Die Ergebnisse sind besonders interessant, wenn man sich die Budgets der Parteien für Ihre Wahlkämpfe ansieht, denn diese sind sehr unterschiedlich. Dank der Aussagen der Wahlkampfmanager und Werbeagenturen der Parteien auf der Konferenz „Wahlkampf-Strategien 2013: Das Hochamt der Demokratie“ im Juni 2013 sind diese Werte zumindest annährend bekannt[1]: Die SPD wollte 23 Millionen Euro in den Wahlkampf stecken, die CDU 20 Mio., die Grünen 5,5 Mio., die Linke 4,5 Mio., die FDP 4 Mio. und die Piraten ca. 0,4 Mio. Das sind zwar Schätzgrößen, aber immerhin von Leuten, die es wissen müssten. CSU und AfD waren auf dieser Konferenz nicht auf dem Podium, aber es finden sich in den Medien ebenfalls Budgetschätzungen: Die CSU soll lt. der FAZ 9,5 Mio. in den Bundes- und Landtagswahlkampf investiert haben[2], die AfD habe 2,3 Mio. an Spenden eingesammelt.

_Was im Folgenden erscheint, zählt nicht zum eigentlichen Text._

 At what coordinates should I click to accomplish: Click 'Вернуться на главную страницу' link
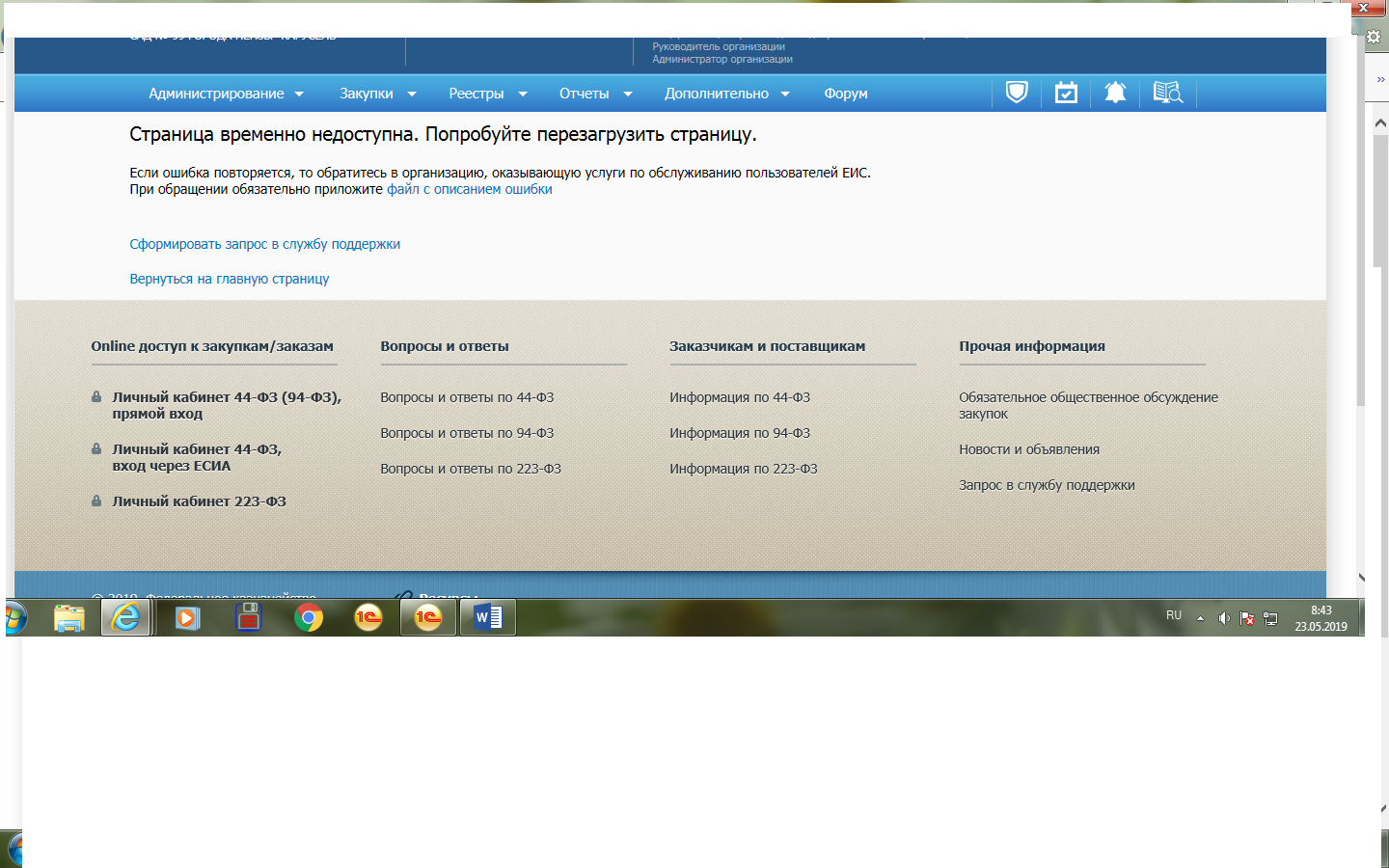pyautogui.click(x=230, y=279)
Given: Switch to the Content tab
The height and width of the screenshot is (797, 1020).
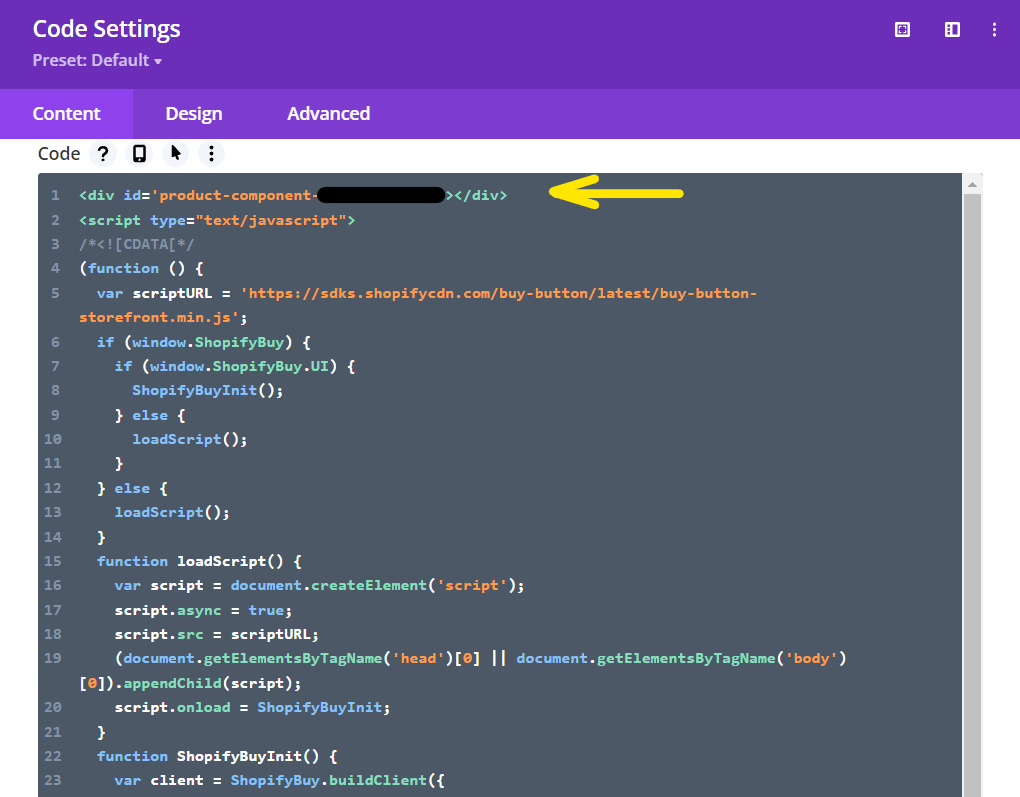Looking at the screenshot, I should [x=66, y=114].
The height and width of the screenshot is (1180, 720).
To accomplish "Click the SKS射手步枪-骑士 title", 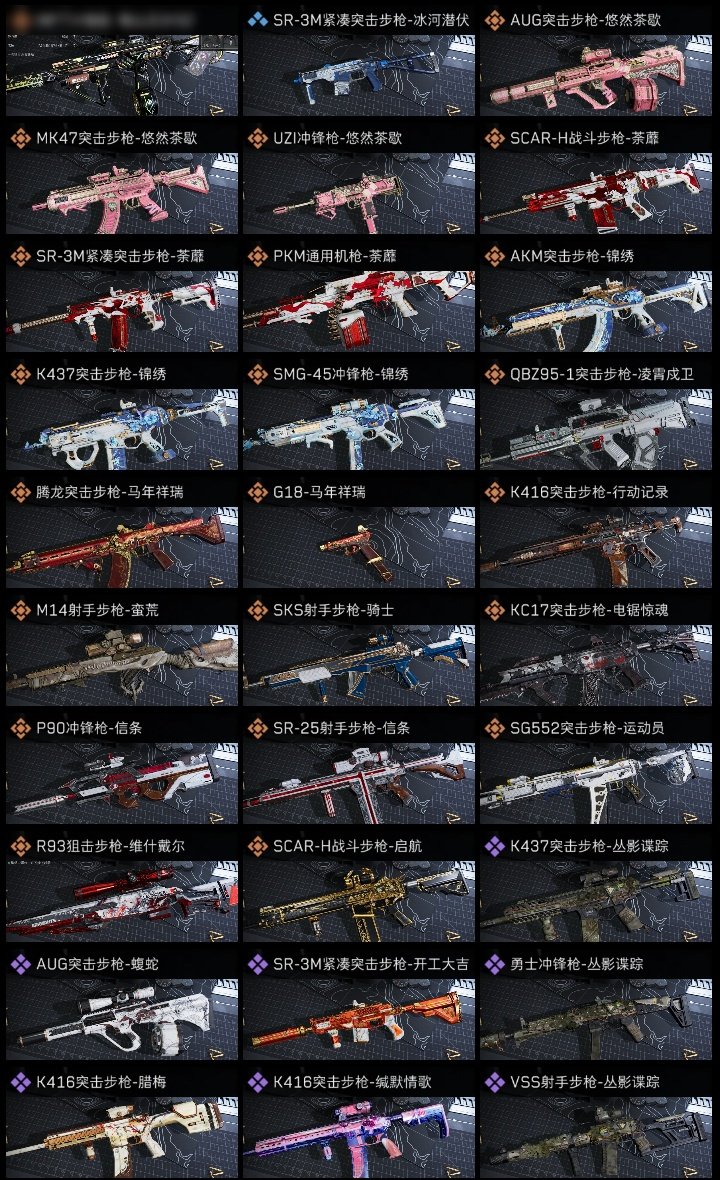I will pos(333,610).
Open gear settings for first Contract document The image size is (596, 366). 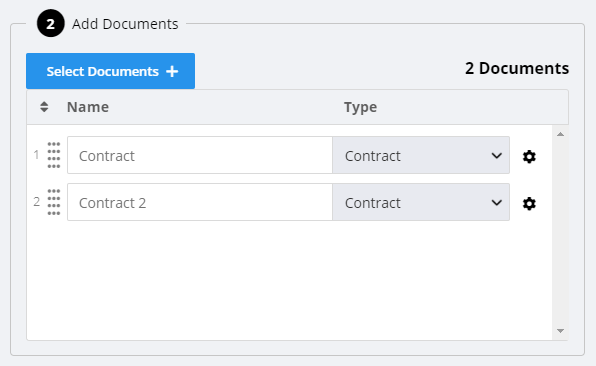click(x=529, y=156)
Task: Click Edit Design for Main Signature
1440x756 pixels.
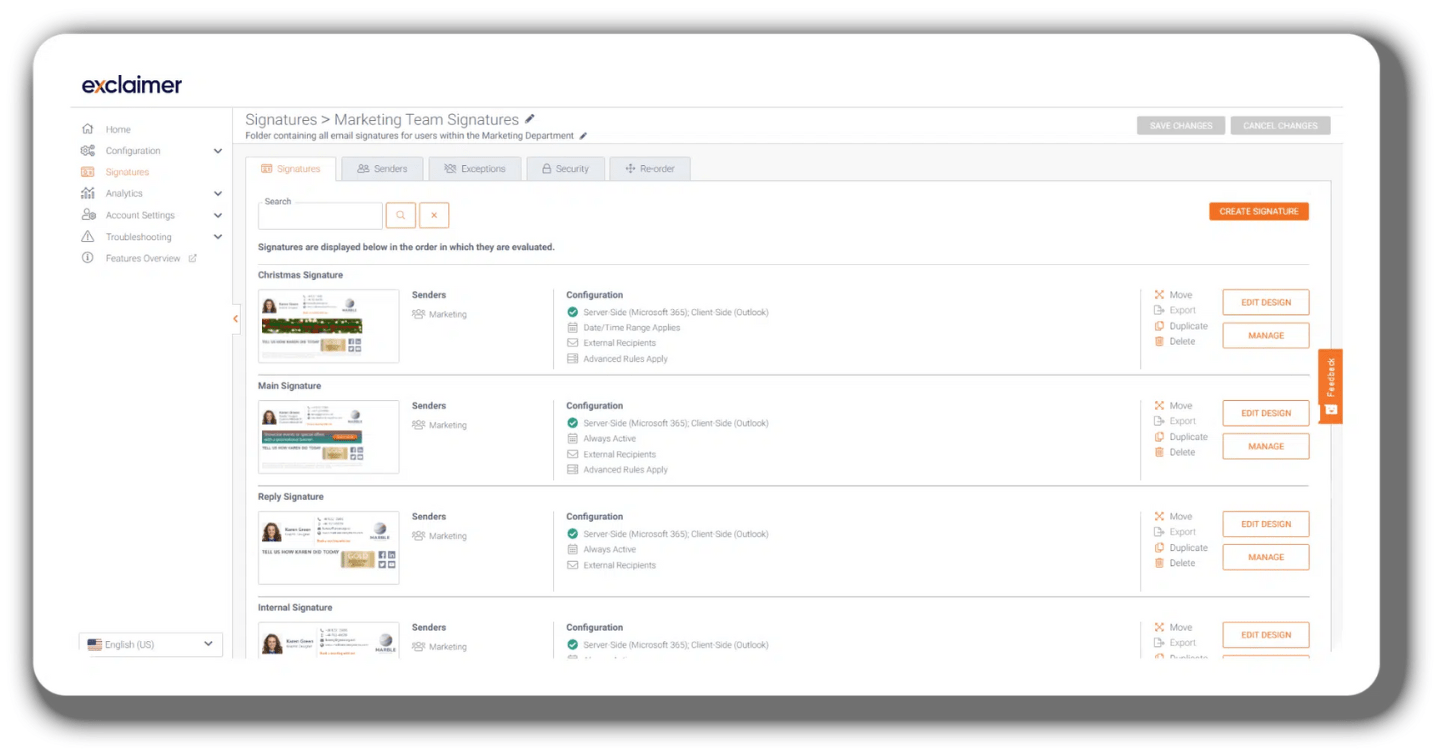Action: point(1265,413)
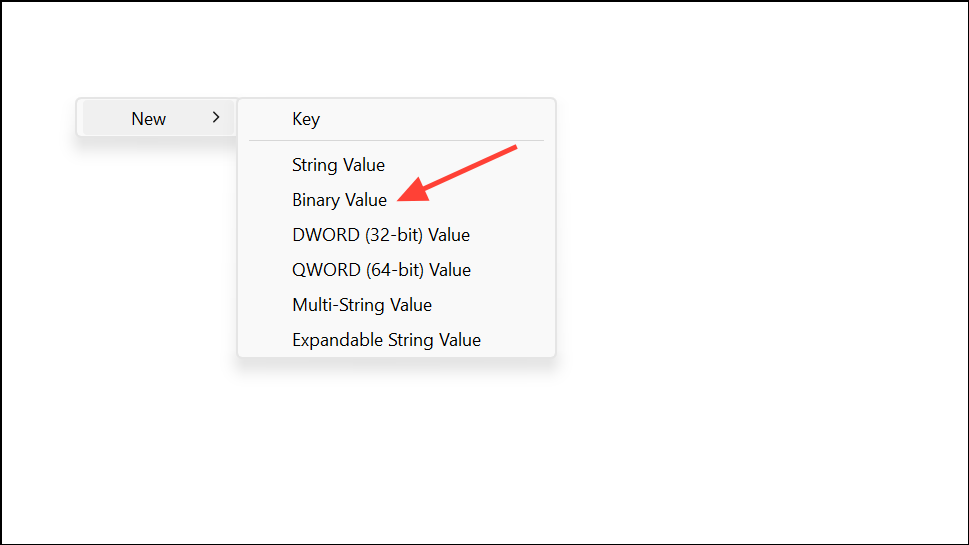The height and width of the screenshot is (545, 969).
Task: Create an Expandable String Value
Action: tap(386, 340)
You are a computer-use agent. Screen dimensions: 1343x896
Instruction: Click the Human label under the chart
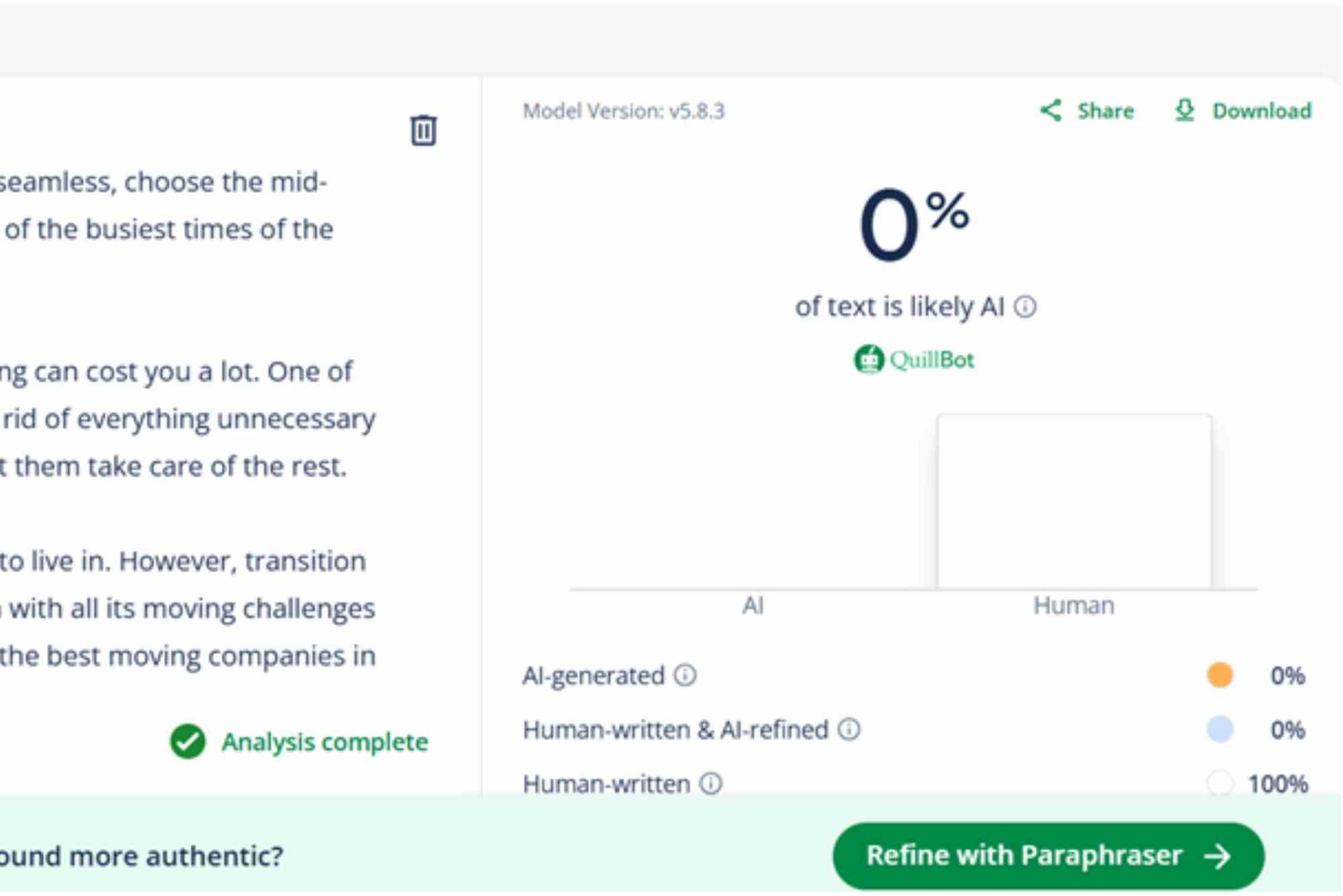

Rechnet man nun die Wahlkampf-Budgets dagegen, so hat die AfD in den neun Wochen des Befragungszeitraums einen sehr guten Output für ihr Budget erzielt: 38% mehr Wählerstimmen für 2,3 Mio. Euro. Ebenfalls effizient haben die Kampagnen der Linke und der Piraten gearbeitet. Bei der SPD wurde der Zuwachs teuer erkauft. Bei CDU, FDP und Grünen haben die Kampagnen nicht effizient gearbeitet: Viel Geld investiert, aber dennoch Anhänger auf dem Weg verloren. Natürlich hat diese Betrachtung ihre Unschärfe und bis zur Wahl kann es noch Verschiebungen geben.

Und es spielen neben der Kampagne viele andere Faktoren im Wahlkampf eine Rolle: Die Auftritte der Spitzenkandidaten, das TV-Duell, die Wahlprogramme und - nicht zuletzt – die Berichterstattung in den Medien. Diese wiederum wollten die jeweiligen Parteistrategen in diesem Wahlkampf besonders häufig für Ihre Zwecke kapern. Zum Teil sogar mit Erfolg. So dürfte die Strategie von CDU und FDP bei jeder sich bietenden Gelegenheit, insbesondere die Grünen als die Partei der Steuererhöhungen zu verteufeln, einen nicht zu unterschätzenden Beitrag zum Verlust an potenziellen Wählerstimmen geführt haben.